Dan Brown had amazing commercial success with The Da Vinci Code, thanks to his admittedly sharp ability to pick the exact topic that would infuriate Christian audiences, and delight secular readers: the idea that Jesus was just a regular guy. As a result, an army of motivated and angry Christians accidentally gave Brown the publicity boost he needed, while secular audiences reveled in talking about how mad the Christians were getting. Nice move.
His book really did outrage the Christian community, to a phenomenal degree. Campus Crusade for Christ made movies, brochures, study guides, presentations and websites all dedicated to debunking the theories of the book. Same with Focus on the Family, and same with a billion other Christian organizations that would get more than a little tiresome to name.
While all the upset Christians were busy reciting the mantra, “It’s just fiction, it’s just fiction, it’s just fiction,” SOMEBODY should have piped up and said, “Wait! The Da Vinci Code is more than just fiction! It’s also horribly written fiction!”
Thankfully, somebody has finally said exactly that, and even explained why it’s bad writing. Geoffrey Pullum of LanguageLog has composed a very enjoyable dissection of the first few sentences from The Da Vinci Code. I highly recommend reading it in its entirety on the original site, but I’d love to share a few passages here for your enjoyment:
I am still trying to come up with a fully convincing account of just what it was about his very first sentence, indeed the very first word, that told me instantly that I was in for a very bad time stylistically.
The Da Vinci Code may well be the only novel ever written that begins with the word renowned. Here is the paragraph with which the book opens. The scene (says a dateline under the chapter heading, ‘Prologue’) is the Louvre, late at night:
Renowned curator Jacques Saunière staggered through the vaulted archway of the museum’s Grand Gallery. He lunged for the nearest painting he could see, a Caravaggio. Grabbing the gilded frame, the seventy-six-year-old man heaved the masterpiece toward himself until it tore from the wall and Saunière collapsed backward in a heap beneath the canvas.
I think what enabled the first word to tip me off that I was about to spend a number of hours in the company of one of the worst prose stylists in the history of literature was this. Putting curriculum vitae details into complex modifiers on proper names or definite descriptions is what you do in journalistic stories about deaths; you just don’t do it in describing an event in a narrative. So this might be reasonable text for the opening of a newspaper report the next day:
Renowned curator Jacques Saunière died last night in the Louvre at the age of 76.

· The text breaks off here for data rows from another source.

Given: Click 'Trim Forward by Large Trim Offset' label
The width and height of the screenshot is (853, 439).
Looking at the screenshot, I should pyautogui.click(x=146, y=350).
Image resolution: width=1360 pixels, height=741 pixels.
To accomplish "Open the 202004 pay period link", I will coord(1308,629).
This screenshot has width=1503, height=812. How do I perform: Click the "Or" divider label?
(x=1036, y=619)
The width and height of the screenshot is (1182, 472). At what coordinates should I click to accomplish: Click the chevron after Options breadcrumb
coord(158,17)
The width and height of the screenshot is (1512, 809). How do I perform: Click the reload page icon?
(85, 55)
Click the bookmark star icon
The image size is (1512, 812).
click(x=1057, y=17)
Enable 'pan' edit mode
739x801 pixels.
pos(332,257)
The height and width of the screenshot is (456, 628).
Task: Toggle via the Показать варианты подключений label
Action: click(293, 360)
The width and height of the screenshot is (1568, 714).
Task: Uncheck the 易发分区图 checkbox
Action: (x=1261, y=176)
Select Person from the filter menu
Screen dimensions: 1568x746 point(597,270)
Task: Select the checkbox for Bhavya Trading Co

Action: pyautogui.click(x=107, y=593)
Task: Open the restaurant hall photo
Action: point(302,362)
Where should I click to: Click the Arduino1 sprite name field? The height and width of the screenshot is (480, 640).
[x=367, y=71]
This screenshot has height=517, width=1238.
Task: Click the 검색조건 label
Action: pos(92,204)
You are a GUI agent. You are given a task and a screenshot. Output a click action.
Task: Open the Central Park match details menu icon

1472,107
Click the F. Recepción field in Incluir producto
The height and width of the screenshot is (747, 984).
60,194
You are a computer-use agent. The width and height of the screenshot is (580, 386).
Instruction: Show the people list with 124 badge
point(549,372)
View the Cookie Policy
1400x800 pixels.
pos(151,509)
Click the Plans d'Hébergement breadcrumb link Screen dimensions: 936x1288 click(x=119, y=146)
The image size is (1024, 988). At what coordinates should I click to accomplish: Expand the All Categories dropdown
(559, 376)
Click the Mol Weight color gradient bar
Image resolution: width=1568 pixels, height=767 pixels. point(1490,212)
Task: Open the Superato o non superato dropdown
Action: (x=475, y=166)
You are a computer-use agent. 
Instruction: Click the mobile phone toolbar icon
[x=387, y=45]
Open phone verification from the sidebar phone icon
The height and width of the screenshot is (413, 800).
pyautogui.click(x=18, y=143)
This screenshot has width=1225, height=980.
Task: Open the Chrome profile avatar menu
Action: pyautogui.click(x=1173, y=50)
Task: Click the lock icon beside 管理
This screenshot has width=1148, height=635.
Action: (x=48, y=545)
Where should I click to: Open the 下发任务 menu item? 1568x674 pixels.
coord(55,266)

But Brown packs such details into the first two words of an action sequence — details of not only his protagonist’s profession but also his prestige in the field. It doesn’t work here. It has the ring of utter ineptitude. The details have no relevance, of course, to what is being narrated (Saunière is fleeing an attacker and pulls down the painting to trigger the alarm system and the security gates). We could have deduced that he would be fairly well known in the museum trade from the fact that he was curating at the Louvre.
As Pullum concludes, Brown’s writing is “not just bad; it is staggeringly, clumsily, thoughtlessly, almost ingeniously bad.” It seems amazing to me that critics and Christians alike forgot to notice how badly the novel sucked, and instead spent millions of dollars making it famous through anti-Da Vinci Code campaigns. The Da Vinci Code is just a faux-edgy paperback thriller from a sub-par author who got lucky by angering an enormous audience that specializes in making religious pet peeves public. While this advice comes about four years too late, I suggest to anybody thinking about getting mad about the book or about Dan Brown: “Just ignore him, he’ll go away.”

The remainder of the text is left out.